Vídeo aponta que procuradores recebiam propina no DF

Imagens apreendidas pela Polícia Federal reforçam provas contra procuradores no chamado mensalão do DEM. iG antecipou os diálogos

iG Brasília |

A TV Globo veiculou vídeos apreendidos pela Polícia Federal que reforçam as provas de que o ex-procurador-geral do Ministério Público do Distrito Federal Leonardo Bandarra e a procuradora Deborah Guerner recebiam propina para aliviar as investigações contra o ex-governador José Roberto Arruda e outros envolvidos no chamado mensalão do DEM.

Exibidos ontem pelo Jornal Nacional, os vídeos são do circuito interno de segurança da casa da própria Deborah e indicam que o local funcionava como um bunker, frequentado por Bandarra de modo furtivo, para supostamente acertar a divisão de propina. Um dos vídeos mostra que Bandarra chegava de moto e só retirava o capacete dentro da residência, para não ser reconhecido na rua.

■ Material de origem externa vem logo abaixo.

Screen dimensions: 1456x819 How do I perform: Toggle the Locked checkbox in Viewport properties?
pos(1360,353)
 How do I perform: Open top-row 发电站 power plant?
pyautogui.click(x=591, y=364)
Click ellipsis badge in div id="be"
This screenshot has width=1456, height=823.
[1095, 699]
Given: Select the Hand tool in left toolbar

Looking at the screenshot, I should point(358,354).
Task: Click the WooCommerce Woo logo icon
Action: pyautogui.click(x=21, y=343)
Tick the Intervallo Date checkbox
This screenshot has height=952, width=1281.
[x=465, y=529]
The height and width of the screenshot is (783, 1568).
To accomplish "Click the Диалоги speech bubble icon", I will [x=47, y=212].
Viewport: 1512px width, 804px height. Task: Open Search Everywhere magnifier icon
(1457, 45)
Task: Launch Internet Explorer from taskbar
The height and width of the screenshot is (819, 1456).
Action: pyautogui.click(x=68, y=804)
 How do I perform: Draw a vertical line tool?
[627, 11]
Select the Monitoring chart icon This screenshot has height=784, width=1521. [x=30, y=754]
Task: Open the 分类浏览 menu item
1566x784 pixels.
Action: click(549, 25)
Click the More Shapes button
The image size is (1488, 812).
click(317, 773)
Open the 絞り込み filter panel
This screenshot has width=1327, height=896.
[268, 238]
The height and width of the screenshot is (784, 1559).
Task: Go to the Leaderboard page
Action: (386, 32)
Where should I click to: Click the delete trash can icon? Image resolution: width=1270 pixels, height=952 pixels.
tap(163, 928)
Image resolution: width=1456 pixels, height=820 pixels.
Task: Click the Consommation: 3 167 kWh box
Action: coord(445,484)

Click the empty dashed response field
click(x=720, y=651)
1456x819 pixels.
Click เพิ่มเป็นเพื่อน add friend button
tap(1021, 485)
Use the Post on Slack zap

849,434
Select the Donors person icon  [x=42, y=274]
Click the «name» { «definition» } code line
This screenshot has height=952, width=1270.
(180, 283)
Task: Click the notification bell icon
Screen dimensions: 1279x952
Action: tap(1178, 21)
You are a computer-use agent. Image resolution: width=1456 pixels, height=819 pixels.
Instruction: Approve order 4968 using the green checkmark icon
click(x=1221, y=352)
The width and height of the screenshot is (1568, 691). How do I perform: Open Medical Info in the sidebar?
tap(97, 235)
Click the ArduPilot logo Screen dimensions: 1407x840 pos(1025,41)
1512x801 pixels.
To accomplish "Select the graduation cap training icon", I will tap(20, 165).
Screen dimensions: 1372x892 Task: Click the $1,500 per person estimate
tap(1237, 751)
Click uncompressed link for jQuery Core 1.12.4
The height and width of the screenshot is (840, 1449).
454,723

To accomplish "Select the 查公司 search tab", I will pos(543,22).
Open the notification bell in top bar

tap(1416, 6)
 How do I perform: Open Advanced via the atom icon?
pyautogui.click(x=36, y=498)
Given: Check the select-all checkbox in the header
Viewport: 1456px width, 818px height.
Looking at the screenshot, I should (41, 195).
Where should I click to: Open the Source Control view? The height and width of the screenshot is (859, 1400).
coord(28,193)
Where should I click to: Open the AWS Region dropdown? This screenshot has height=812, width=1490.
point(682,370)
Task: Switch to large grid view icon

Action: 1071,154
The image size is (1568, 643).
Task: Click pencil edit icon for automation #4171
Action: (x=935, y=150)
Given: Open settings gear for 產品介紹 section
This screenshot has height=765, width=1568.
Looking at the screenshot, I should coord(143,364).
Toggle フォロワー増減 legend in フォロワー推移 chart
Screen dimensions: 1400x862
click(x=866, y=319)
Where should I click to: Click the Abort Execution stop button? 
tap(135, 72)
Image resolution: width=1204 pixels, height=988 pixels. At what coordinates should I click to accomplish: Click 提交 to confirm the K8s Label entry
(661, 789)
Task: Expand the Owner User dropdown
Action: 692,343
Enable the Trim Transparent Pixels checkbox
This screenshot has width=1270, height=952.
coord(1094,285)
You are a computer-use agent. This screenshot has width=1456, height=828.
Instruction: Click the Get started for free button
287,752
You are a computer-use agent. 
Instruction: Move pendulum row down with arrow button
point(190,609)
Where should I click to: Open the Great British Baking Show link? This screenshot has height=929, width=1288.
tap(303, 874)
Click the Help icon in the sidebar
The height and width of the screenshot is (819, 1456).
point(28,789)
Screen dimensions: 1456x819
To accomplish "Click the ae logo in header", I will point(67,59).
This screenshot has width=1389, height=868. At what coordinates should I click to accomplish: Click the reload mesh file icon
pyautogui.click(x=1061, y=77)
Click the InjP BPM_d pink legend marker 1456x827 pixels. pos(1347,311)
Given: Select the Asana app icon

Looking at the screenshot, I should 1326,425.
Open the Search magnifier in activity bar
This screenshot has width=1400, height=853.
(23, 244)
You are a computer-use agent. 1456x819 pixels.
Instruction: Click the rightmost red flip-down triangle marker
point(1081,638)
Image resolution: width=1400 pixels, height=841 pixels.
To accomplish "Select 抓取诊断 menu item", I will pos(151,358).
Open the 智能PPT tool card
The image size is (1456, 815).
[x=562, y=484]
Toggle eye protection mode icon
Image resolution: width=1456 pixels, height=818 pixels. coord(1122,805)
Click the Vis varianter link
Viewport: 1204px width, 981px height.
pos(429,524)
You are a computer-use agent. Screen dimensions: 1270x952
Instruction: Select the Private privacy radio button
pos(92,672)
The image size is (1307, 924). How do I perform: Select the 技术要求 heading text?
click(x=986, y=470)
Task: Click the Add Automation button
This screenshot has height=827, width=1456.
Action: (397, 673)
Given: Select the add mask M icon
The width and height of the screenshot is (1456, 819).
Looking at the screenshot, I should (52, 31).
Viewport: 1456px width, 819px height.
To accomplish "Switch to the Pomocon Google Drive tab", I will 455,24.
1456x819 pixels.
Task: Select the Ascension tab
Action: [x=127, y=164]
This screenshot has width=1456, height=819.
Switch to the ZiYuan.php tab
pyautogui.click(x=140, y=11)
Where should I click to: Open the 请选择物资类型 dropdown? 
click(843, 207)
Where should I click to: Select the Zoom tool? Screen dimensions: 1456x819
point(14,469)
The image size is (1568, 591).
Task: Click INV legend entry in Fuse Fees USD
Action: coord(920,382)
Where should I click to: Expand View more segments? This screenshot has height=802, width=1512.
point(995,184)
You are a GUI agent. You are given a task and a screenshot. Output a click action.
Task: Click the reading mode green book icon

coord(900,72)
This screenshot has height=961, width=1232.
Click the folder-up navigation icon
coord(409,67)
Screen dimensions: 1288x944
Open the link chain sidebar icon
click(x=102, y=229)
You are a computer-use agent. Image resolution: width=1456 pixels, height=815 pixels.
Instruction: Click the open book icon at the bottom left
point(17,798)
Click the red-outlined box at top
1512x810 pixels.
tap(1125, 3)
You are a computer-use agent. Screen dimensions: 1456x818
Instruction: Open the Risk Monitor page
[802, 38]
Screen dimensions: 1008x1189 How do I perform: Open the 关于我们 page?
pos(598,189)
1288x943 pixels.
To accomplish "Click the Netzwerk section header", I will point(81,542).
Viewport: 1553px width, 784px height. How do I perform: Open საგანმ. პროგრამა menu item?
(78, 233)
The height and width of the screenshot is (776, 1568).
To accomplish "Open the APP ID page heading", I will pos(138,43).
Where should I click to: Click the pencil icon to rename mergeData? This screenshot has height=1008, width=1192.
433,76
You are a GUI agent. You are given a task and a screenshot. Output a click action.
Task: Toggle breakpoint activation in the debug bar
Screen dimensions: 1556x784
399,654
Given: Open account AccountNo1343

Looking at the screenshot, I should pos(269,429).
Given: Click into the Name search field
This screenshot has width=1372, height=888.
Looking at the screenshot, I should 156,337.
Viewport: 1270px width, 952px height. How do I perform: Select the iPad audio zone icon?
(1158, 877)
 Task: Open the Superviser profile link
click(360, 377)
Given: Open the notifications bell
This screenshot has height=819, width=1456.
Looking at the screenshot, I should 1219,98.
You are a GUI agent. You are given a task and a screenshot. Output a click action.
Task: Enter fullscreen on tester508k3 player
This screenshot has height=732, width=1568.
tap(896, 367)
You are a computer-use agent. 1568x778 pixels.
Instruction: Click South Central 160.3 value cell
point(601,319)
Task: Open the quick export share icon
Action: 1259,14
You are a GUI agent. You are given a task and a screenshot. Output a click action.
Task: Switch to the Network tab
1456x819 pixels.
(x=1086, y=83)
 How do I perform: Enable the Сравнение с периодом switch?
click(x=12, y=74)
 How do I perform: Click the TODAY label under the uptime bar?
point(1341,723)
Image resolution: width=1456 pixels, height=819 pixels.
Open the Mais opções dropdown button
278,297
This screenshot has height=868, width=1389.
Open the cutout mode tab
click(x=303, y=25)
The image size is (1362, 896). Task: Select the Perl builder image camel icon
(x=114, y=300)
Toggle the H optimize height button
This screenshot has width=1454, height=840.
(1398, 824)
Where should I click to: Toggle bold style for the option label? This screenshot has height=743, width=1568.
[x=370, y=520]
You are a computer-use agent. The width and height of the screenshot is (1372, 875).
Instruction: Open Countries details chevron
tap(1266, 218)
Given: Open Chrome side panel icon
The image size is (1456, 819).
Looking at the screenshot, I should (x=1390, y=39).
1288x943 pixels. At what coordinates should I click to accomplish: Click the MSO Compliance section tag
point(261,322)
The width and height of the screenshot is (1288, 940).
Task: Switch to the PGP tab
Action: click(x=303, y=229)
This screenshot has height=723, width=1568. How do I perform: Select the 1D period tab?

Outros vídeos mostram imagens e diálogos - revelados pelo iG na semana passada - da procuradora com o marido, Jorge Guerner, combinando onde enterrar o cofre com dinheiro ilícito. Combinam, ainda, deixar a quantia de R$ 100 mil num cofre mais visível dentro de casa, de origem comprovada, como isca para ludibriar os policiais. A operação, porém, não adiantou. O cofre, com cerca de R$ 280 mil, acabou localizado pela polícia, enterrado no jardim. Além de farta quantidade de dinheiro, foram encontrados documentos e disquetes, tudo empacotado a vácuo.

Os vídeos foram apreendidos em junho, com base em depoimento do ex-secretário Durval Barbosa, de Relações Institucionais do DF, cujas delações ajudaram a PF e a Justiça a desmantelar o esquema, batizado de mensalão do DEM de Brasília. O ex- governador Arruda, além de preso por dois meses por tentar obstruir as investigações, perdeu o cargo e responde a processo por corrupção, peculato e formação de quadrilha. Mais de 30 dirigentes e políticos de Brasília também estão indiciados junto ao Superior Tribunal de Justiça (STJ).

Segundo Durval Barbosa, Bandarra recebeu mais de R$ 1,6 milhão de propina, além de mesada, para interferir no Ministério Público e impedir investigações sobre os contratos do lixo.